**Aim of the task:** In your copy, the records appear word for word and the pictures do not appear at all.

──────────────────────────────

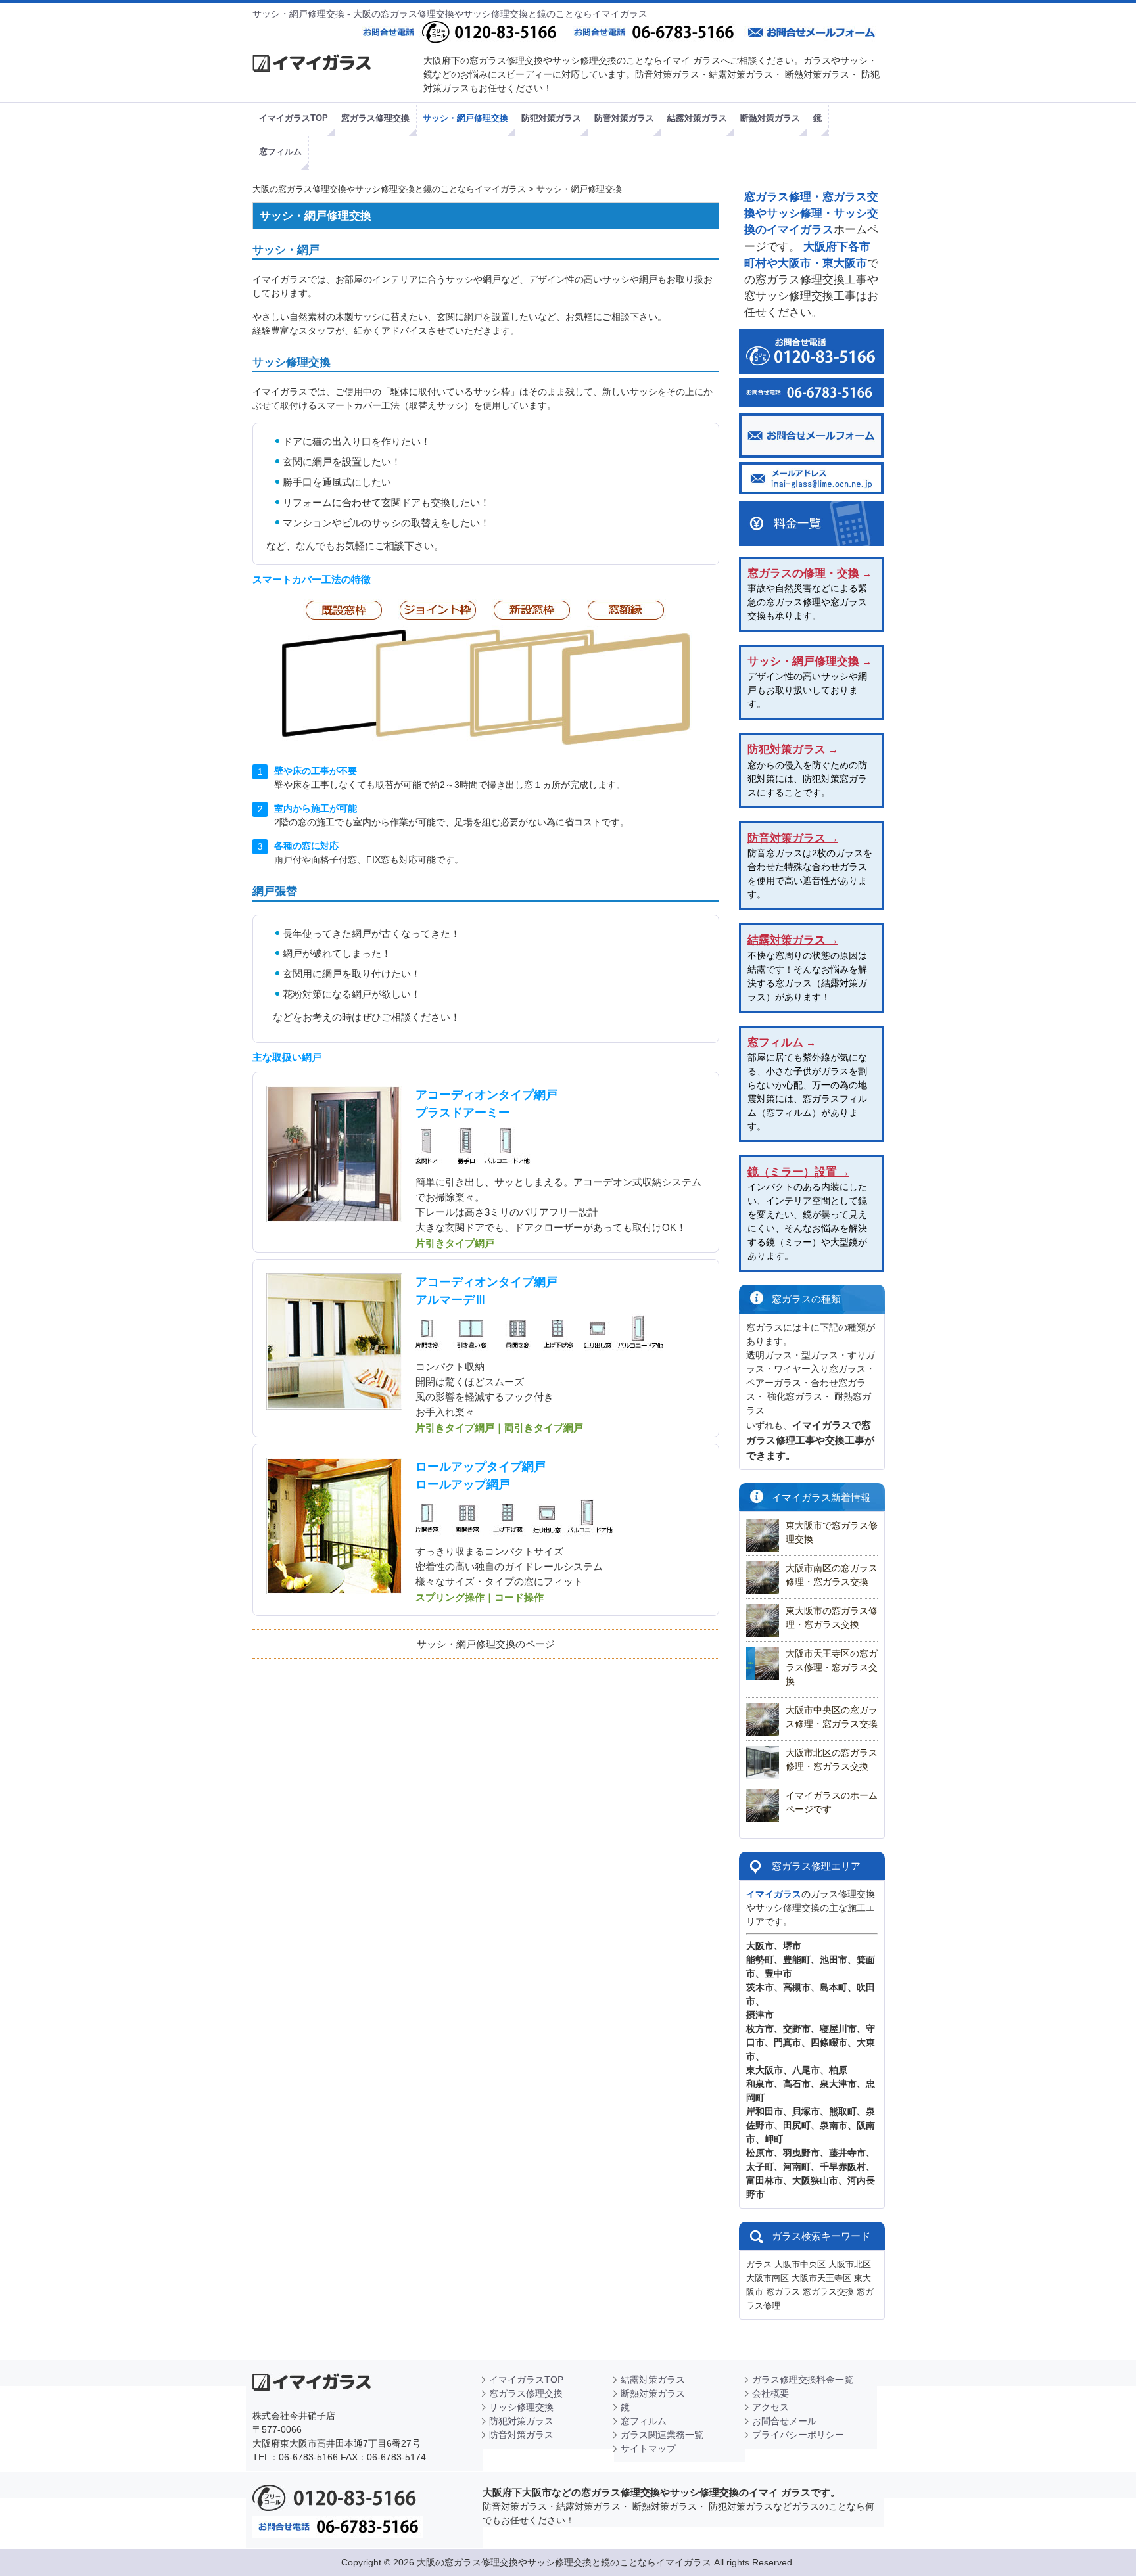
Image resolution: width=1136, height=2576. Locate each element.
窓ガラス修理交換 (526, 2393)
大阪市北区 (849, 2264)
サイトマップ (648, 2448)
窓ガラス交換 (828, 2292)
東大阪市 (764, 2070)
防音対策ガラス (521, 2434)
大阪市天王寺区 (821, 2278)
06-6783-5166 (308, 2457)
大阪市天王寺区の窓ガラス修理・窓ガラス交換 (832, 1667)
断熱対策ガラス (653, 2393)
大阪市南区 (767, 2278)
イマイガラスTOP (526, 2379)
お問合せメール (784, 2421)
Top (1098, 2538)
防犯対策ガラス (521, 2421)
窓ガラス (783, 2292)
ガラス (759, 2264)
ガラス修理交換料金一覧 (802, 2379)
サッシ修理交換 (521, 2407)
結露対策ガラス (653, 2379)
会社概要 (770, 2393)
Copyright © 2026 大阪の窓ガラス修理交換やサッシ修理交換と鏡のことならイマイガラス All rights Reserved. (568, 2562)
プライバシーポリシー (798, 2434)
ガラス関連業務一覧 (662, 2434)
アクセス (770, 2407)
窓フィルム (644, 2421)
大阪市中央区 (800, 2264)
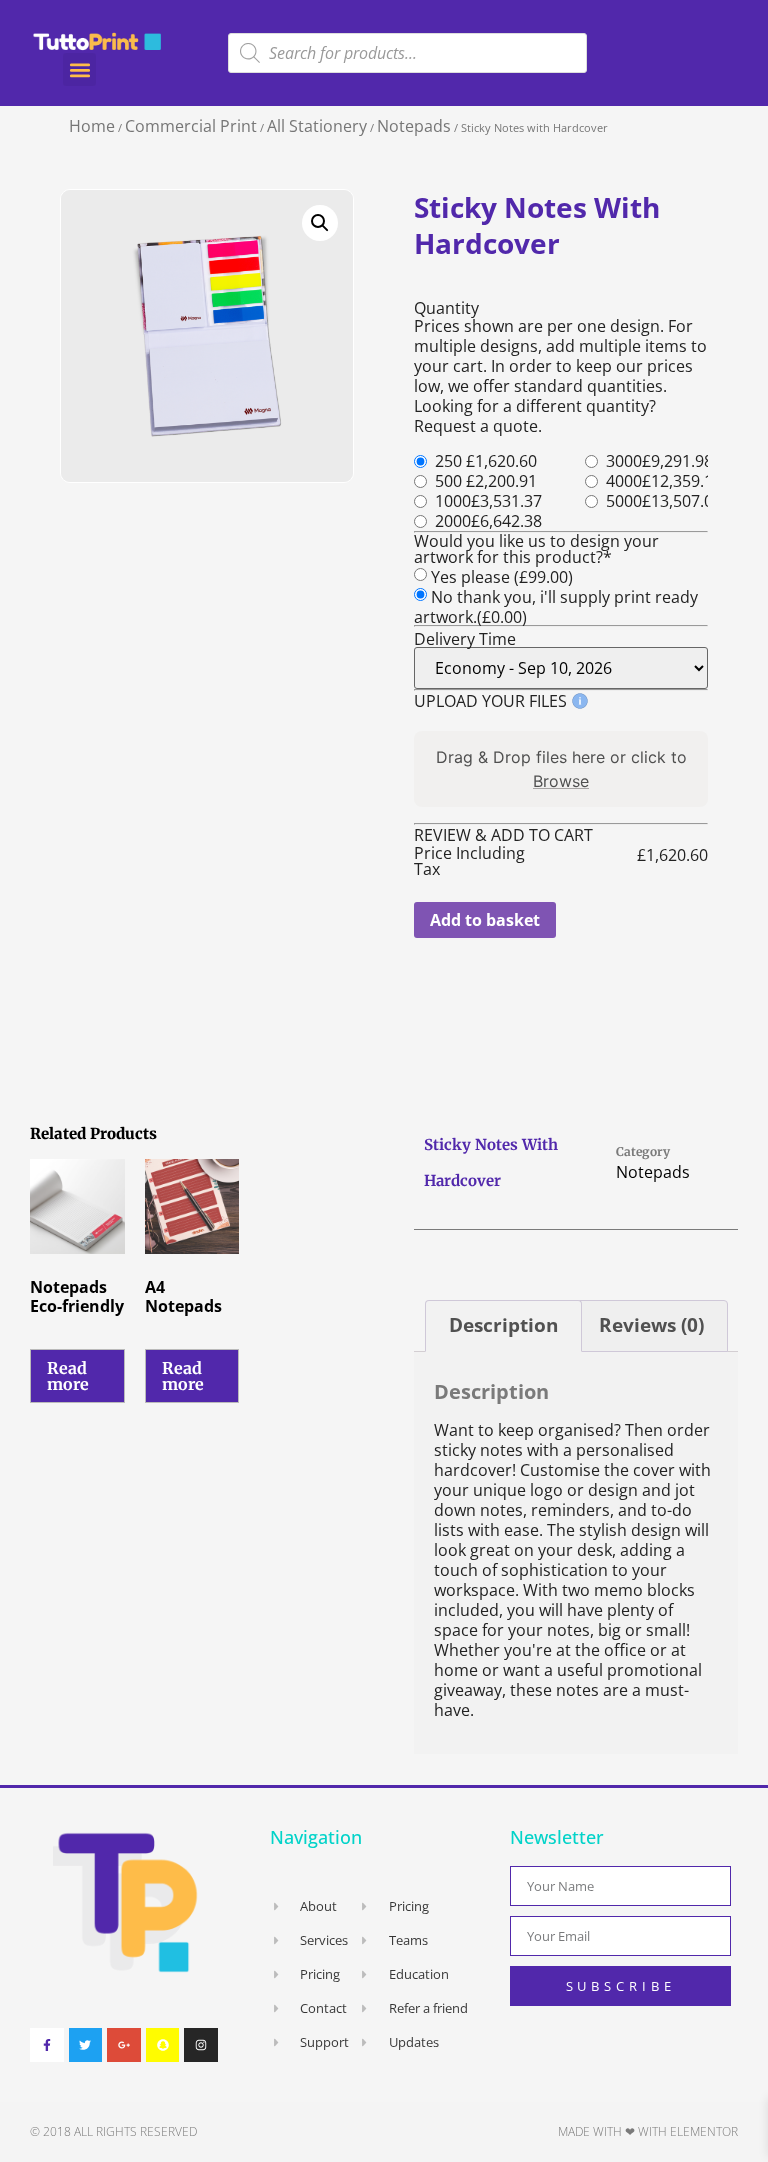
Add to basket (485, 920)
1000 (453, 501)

──────────────────────────────

**Answer to the exercise:**
Image resolution: width=1136, height=2576. Locate each element.
窓ガラス修理交換 (526, 2393)
大阪市北区 (849, 2264)
サイトマップ (648, 2448)
窓ガラス交換 (828, 2292)
東大阪市 (764, 2070)
防音対策ガラス (521, 2434)
大阪市天王寺区 (821, 2278)
06-6783-5166 (308, 2457)
大阪市天王寺区の窓ガラス修理・窓ガラス交換 (832, 1667)
断熱対策ガラス (653, 2393)
大阪市南区 (767, 2278)
イマイガラスTOP (526, 2379)
お問合せメール (784, 2421)
Top (1098, 2538)
防犯対策ガラス (521, 2421)
窓ガラス (783, 2292)
ガラス (759, 2264)
ガラス修理交換料金一覧 (802, 2379)
サッシ修理交換 (521, 2407)
結露対策ガラス (653, 2379)
会社概要 (770, 2393)
Copyright © 2026 大阪の窓ガラス修理交換やサッシ修理交換と鏡のことならイマイガラス All rights Reserved. (568, 2562)
プライバシーポリシー (798, 2434)
ガラス関連業務一覧 (662, 2434)
アクセス (770, 2407)
窓フィルム (644, 2421)
大阪市中央区 (800, 2264)
Add to basket (485, 920)
1000 (453, 501)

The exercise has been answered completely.